Seit Ende 1936 bilden sich in vielen deutschen Großstädten Gruppen Jugendlicher, die sich Swingplatten kaufen. Während sich in Frankfurt oder Berlin auch Swingbands gründen, entwickelt sich in Hamburg eine rege Party- und Tanzszene, die sich trotz aller Repression durch NS-Gesetzgebung, HJ-Streifendienst, Denunziation und Gestapo hartnäckig hält. Ab 1939 erhält die Repression dann jedoch eine neue Qualität: Der Swing wird in Hamburg verboten. Die Streifen-HJ ist nun angehalten, Jazzveranstaltungen der Swings zu observieren, zu melden und auszuheben. So werden bei einer Tanzveranstaltung am 2. März 1940 in der Rothenbaumchaussee im Rahmen einer Razzia 408 Swings registriert.
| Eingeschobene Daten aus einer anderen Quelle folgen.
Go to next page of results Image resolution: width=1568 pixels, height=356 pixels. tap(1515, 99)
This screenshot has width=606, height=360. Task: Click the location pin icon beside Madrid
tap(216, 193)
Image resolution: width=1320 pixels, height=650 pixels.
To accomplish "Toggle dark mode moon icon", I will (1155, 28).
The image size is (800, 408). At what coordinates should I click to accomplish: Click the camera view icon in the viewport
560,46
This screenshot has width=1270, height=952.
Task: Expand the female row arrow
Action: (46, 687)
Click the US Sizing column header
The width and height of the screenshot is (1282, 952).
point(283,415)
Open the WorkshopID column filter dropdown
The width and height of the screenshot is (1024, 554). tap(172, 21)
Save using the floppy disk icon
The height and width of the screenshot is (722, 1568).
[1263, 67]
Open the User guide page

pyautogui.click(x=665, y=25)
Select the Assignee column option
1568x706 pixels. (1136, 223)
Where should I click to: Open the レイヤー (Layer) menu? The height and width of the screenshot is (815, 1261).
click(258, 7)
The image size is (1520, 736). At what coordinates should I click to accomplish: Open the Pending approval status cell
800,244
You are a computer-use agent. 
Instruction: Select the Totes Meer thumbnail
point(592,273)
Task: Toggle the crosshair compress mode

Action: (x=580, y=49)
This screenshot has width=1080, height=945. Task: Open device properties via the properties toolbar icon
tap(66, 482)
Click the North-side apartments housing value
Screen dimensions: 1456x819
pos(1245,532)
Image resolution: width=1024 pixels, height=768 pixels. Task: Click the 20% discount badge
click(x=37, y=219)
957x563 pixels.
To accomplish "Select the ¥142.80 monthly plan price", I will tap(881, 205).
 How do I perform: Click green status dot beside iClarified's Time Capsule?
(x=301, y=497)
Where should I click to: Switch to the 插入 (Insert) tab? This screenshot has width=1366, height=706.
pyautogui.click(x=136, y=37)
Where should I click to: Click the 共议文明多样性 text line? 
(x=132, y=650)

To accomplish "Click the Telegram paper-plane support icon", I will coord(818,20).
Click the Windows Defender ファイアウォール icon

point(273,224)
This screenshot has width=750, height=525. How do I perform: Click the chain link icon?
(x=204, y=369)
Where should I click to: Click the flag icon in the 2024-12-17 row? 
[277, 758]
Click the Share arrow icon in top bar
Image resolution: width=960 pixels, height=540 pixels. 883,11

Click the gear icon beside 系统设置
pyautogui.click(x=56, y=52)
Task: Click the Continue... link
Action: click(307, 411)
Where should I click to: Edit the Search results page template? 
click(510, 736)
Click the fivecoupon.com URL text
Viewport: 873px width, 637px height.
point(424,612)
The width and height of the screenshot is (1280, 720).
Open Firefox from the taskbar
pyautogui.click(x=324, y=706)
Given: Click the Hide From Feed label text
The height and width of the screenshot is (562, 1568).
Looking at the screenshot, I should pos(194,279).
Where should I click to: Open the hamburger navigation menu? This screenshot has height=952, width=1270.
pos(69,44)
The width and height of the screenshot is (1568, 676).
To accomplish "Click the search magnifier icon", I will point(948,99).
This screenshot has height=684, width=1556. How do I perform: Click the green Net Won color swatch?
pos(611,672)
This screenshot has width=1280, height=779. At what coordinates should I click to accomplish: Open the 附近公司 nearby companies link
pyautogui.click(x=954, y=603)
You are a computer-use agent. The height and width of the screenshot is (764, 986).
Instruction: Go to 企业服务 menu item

Im Oktober 1940 kommt es zu einer Verhaftungswelle, in deren Rahmen 63 Swings inhaftiert und brutal verhört werden. Doch wächst die Swing-Bewegung trotz aller Strafen und Einschränkungen weiter an.
Schließlich veranlasst Himmler am 26. Januar 1942, „mit den schärfsten Mitteln“ gegen die als Rädelsführer bekannten Swings vorzugehen. Konkret sollen diese mit einer KZ-Haft von zwei bis drei Jahren bestraft werden, um „ein gefährliches Umsichgreifen dieser anglophilen Tendenz in einer Zeit, in der Deutschland um seine Existenz kämpft, vermeiden [zu] können.“ So werden ab 1942 etwa 40 Swings aus Hamburg auf verschiedene Konzentrationslager verteilt, die Mädchen zum größten Teil in das KZ Uckermark oder KZ Ravensbrück und die Jungen in das KZ Moringen oder KZ Sachsenhausen, unter ihnen auch Günther Discher.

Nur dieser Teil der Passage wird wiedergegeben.